One Woman’s Path From Liberian Village to Chief Operations Officer
Inez Wondeh, Executive MBA ‘12, from a child growing up in a Liberian village to working as Chief Operations Officer, discovered her way to change the world at the University of San Francisco. Over the past decade, Inez has worked her way up in the healthcare industry and now works as the Operations Director and Acting COO at Golden Gate Urology. “The EMBA program changed my life. This program taught me the tools to ask questions, look at a problem and solve it. This school has been at the crux of all of my professional and many of my personal accomplishments,” Wondeh said.
Raised in New Georgia, Liberia, Wondeh lived in a household of seven other children, where there was often not enough food to eat and gun shots were commonly heard outside. Her father had an eighth grade education and worked as a housekeeper for a German family. Her mother worked as a homemaker, and later as a sales representative to help support the family. Most young girls were expected to be placed in arranged marriages, but Wondeh, with her slender build, was often passed up, as it was a common belief she wouldn’t be able to have children. “Perhaps, having witnessed arranged marriages, I was left thinking that I would be next in line to save the family. I started to think my only way out was to leave Liberia or get an education,” Wondeh explained.

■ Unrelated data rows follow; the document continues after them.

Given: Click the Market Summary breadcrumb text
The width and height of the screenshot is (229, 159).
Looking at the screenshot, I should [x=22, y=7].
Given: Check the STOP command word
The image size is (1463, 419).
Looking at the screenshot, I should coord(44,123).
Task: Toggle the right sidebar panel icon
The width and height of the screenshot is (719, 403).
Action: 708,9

In the late 1980s, Wondeh, along with her mother and other siblings, immigrated to the United States. She seemed to suffer one setback after another: having to repeat multiple grades, as her high school diploma from Liberia was not accepted, then finally attending a community college where she was advised it may not be wise to finish her education at all due to her heavy accent. Wondeh grew frustrated and considered giving up. Fortunately, with the help of another educator, Wondeh completed her A.S. in Social Behavioral Science and received a degree in Business Management. “I liked being in charge of people. Business management was perfect because the more I thought about it, the more I realized how this bachelor degree would help me give back. I could see how I could be a mentor to someone just like me and able to say to them that I started at the same place they did. I could lift them up.”

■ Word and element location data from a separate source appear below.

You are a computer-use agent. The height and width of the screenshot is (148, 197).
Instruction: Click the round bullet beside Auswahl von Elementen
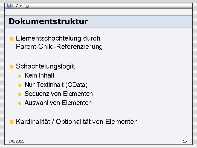(20, 103)
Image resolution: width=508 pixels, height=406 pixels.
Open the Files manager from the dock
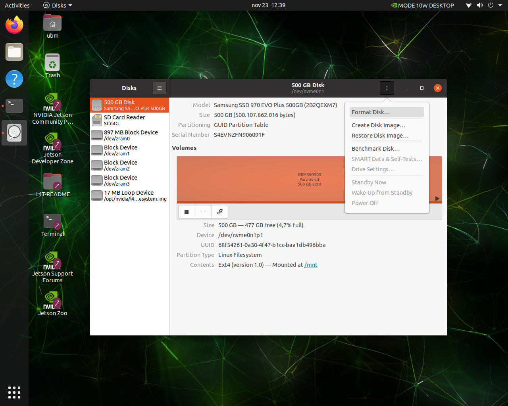click(x=14, y=52)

After earning her Masters in Public Administration with a concentration in Health Services Administration at USF in 2008, she noticed a dramatic change in her management skills. “I was more assertive. It really taught me how to be a manager. Life for me improved dramatically,” she said. Yet, something was missing. One day, during a board meeting, a colleague suggested that she pursue an MBA. At first, Wondeh questioned the need to get a second master’s degree. Over time, however, it became clear that obtaining an MBA would push her to a new level in her professional career. “I realized, with the way that healthcare was headed in terms of finance, I needed a stronger foundation to pull from,” Wondeh said.

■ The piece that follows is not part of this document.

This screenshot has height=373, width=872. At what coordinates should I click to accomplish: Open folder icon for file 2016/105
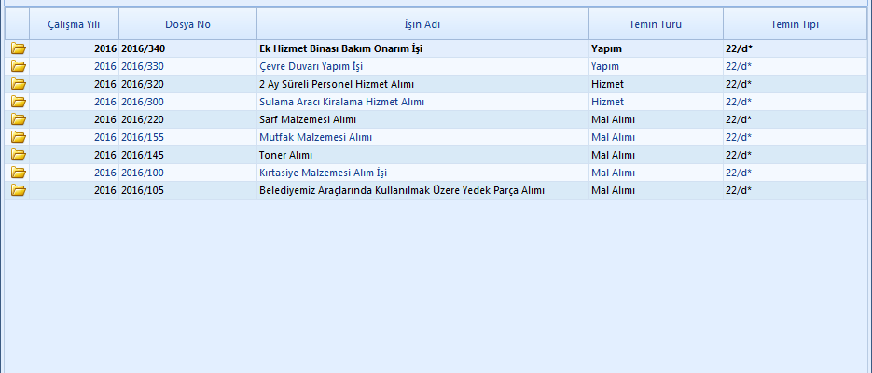coord(18,190)
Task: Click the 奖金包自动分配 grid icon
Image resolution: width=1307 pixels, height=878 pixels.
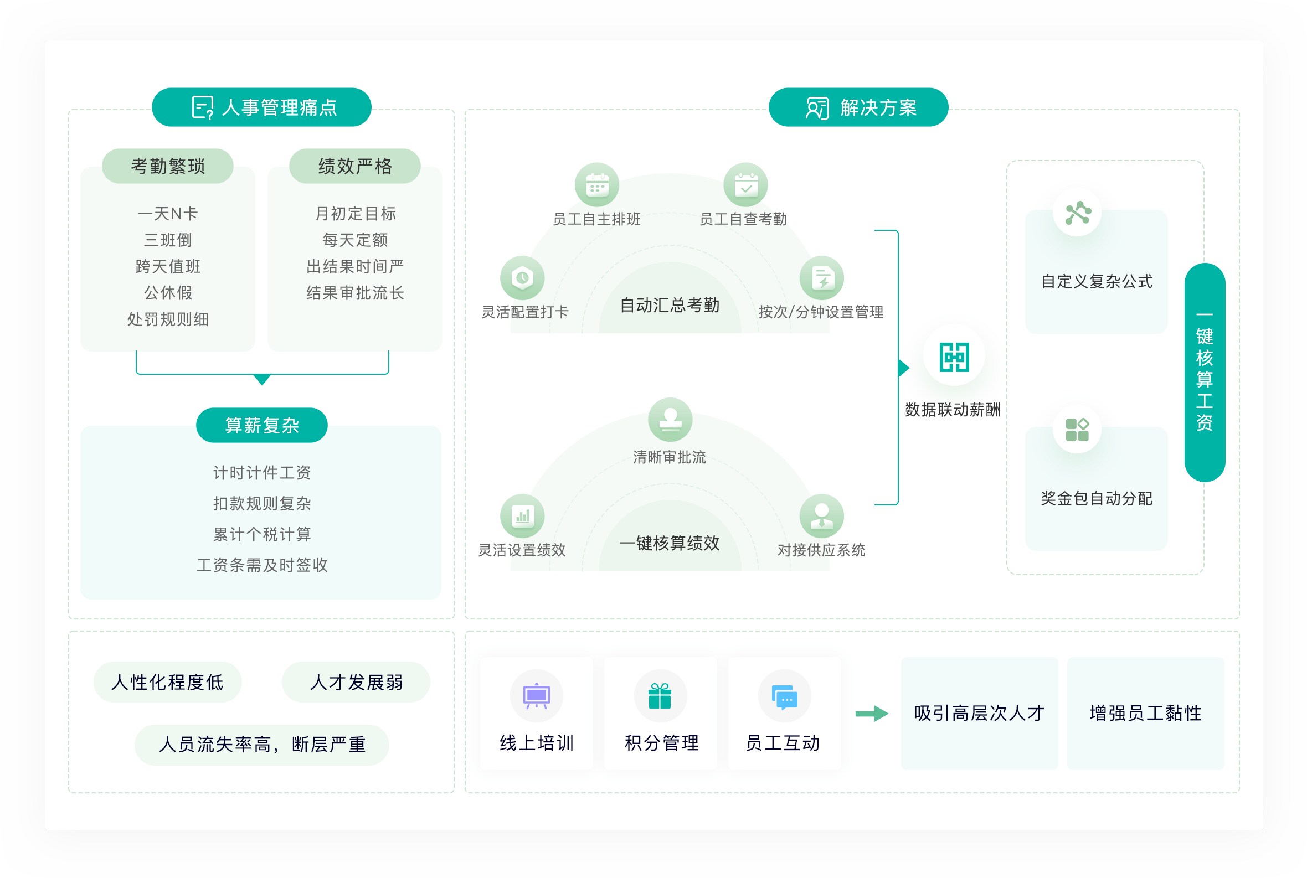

When Wondeh shadowed the Operations class in the EMBA program, she immediately knew an advanced business degree would boost her career. The professor talked about Queuing Theory called Little’s Law and explained the concept to his students by using the real world example of predicting hospital beds and wait times for patients. For the next three months, Wondeh applied what she learned from that one class to her job in healthcare and found great success. She completed the EMBA program in 2012 and received the Dean’s Honors Award for Outstanding Student Leader. Wondeh is the first of seven generations to receive a graduate degree. The path she took, however, was not always smooth or easy. With her perseverance and generous spirit, Wondeh never stopped fighting for what she sought to accomplish.
“There’s a great quote by Maya Angelou that says, ‘When you learn, teach, when you get, give.’ I believe in that. I believe that we should help lift people to their fullest potential.”